None of this affects where tribal members will be able to vote on Election Day. The county still intends to operate its regular polling place at the Azul Room in the Tribal Wellness Center.

But O’Grady said offers to use either that site or the Tribal Council Chambers have gone unheeded by Rodriguez. With time running out, she said, the tribe filed suit to force the issue.

What U.S. District Judge James Soto will have to decide Monday is whether the actions — or inactions — by Rodriguez run afoul of federal voting laws.

Those laws bar states and their political subdivisions from imposing any voting qualification that “results in a denial or abridgment of the right of any citizen of the United States to vote on account of race or color.”

O’Grady told the judge he has to decide, based on the totality of the circumstances, whether the political processes “are not equally open to participation by racial minorities in that they have less opportunity than other members of the electorate to participate in the political process and to elect representatives of their choice.”

In this case, she said, the decision by Rodriguez to close the tribe’s only early in-person voting location has “a severely disparate impact on Native American voters in Pima County.”

It starts with her argument that the reservation is in the only neighborhood in the entire metropolitan Tucson area that has seen a loss in early voting sites. Yet O’Grady said the reverse is true for the rest of the county.

“Early voting sites in Pima County are clustered in the racially white areas of the city and away from the Native American parts of the city, favoring access for white populations of the city,” she wrote, citing the findings of an expert hired by the tribe to study the issue. Then there’s the lack of vehicle ownership and the long bus ride.

And then there’s the pandemic, with Native American communities at greater risk of contract and spreading COVID-19. O’Grady said the tribe has reported 532 confirmed cases in the Tucson area and 30 deaths among its members.

“And because voting by mail is not a trusted or reliable option in most Native American communities, shuttering the tribe’s only in-person early voting site forces its members into impossible choices: abstain from voting altogether to keep themselves and their communities safe, risk a crowded polling place on Election Day, or spend hours confined to a public bus to vote early in person,” she said. “Faced with those choices, many Yaqui voters may be unable to vote at all.”
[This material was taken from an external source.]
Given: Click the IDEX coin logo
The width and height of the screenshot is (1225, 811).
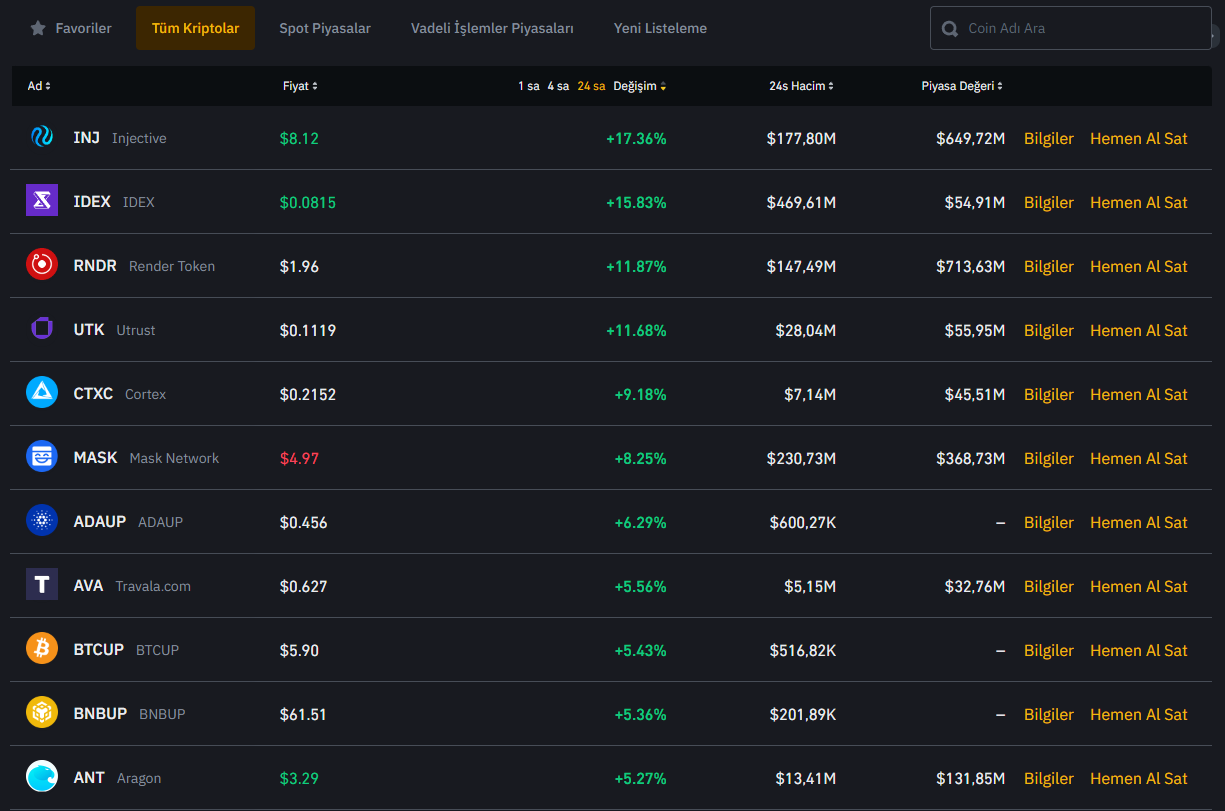Looking at the screenshot, I should click(42, 202).
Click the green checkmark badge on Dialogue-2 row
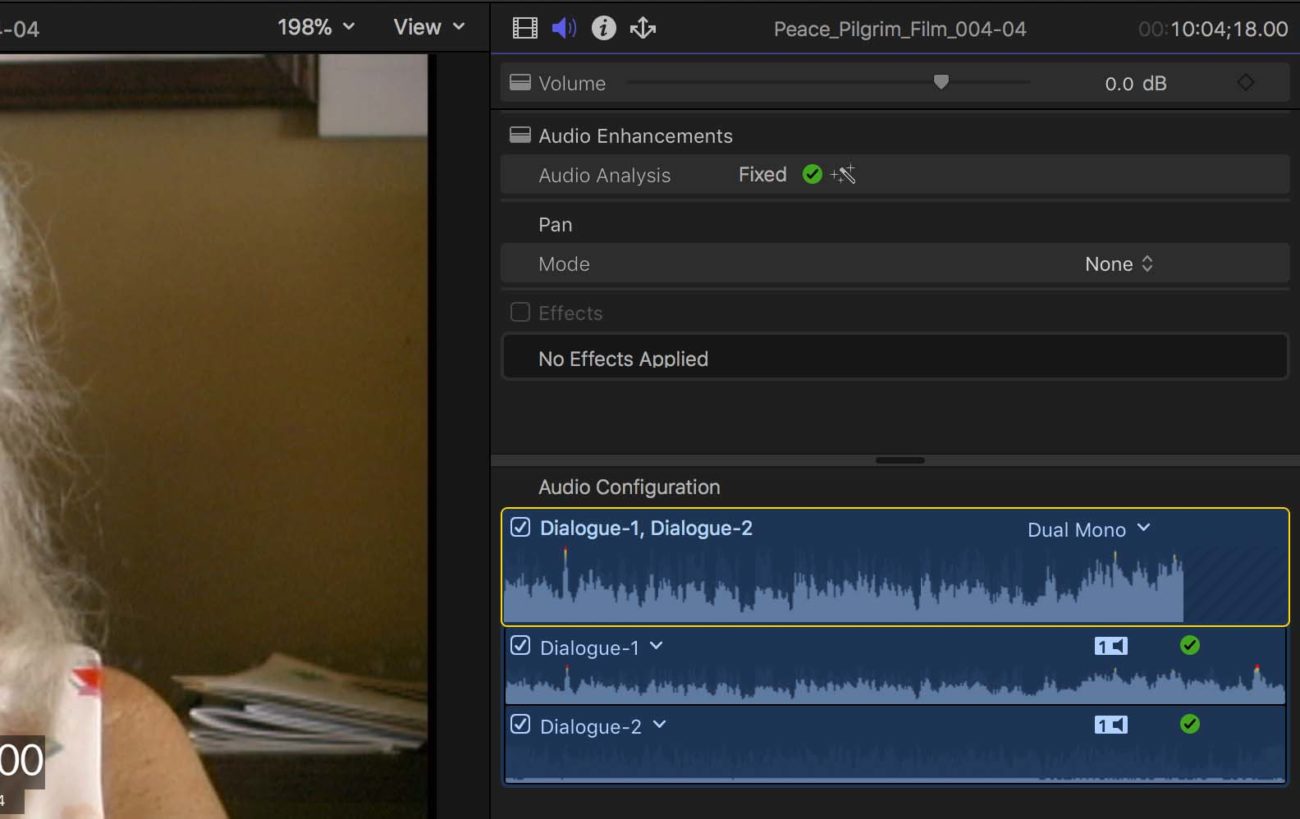Viewport: 1300px width, 819px height. pos(1190,724)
But Johnson, writing on Rodriguez’s behalf, said all that is legally irrelevant.

“They merely speak to tribal members’ alleged inconvenience in casting an early ballot,” he told the judge. And that, Johnson said, does not violate the Voting Rights Act.

O’Grady, however, said that Soto also needs to consider of what she said is a “long history of race-based discrimination” against Native Americans, including the Yaquis. She said Native Americans were not considered citizens until 1924 and the Arizona Constitution barred reservation residents from voting in state elections until 1948.
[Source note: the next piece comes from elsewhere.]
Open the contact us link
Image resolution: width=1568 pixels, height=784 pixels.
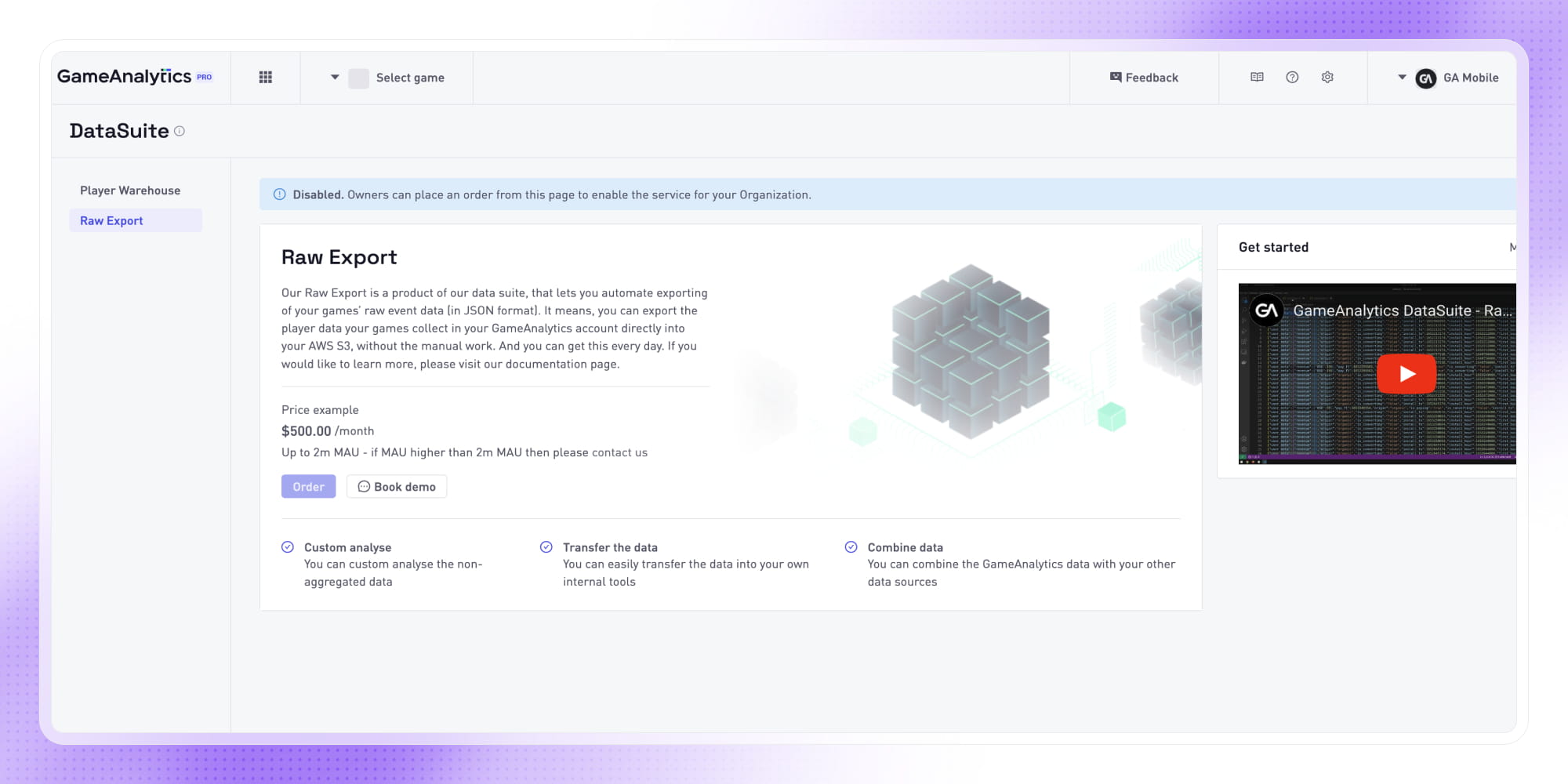(x=619, y=452)
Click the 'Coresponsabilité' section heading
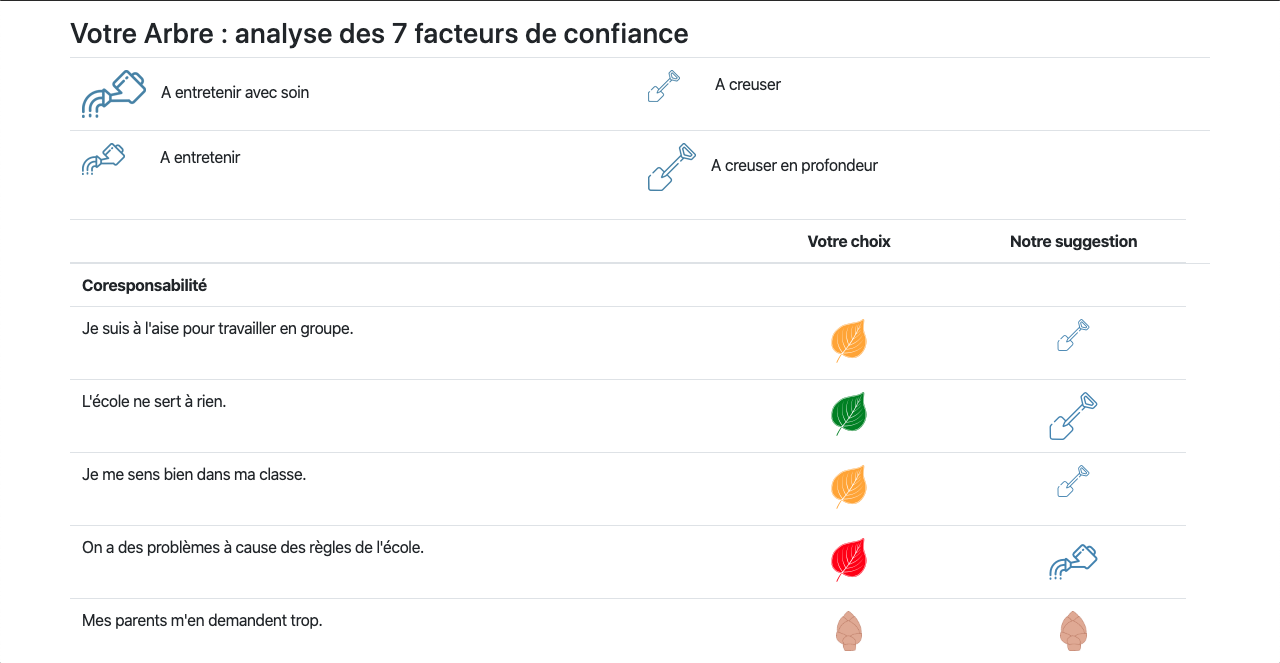The width and height of the screenshot is (1280, 663). [x=144, y=285]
There also are other factors, she said, like discrimination in education, employment and health as well as a 46% poverty rate on the reservation and an unemployment rate of 26.2% even before COVID-19.

Johnson told Soto that is not germane. He said examples of historical voting-related discrimination “are not contemporary and ignore positive trends in minority voting (including mail-in voting), turnout, and consideration of minority interests in the redistricting process.”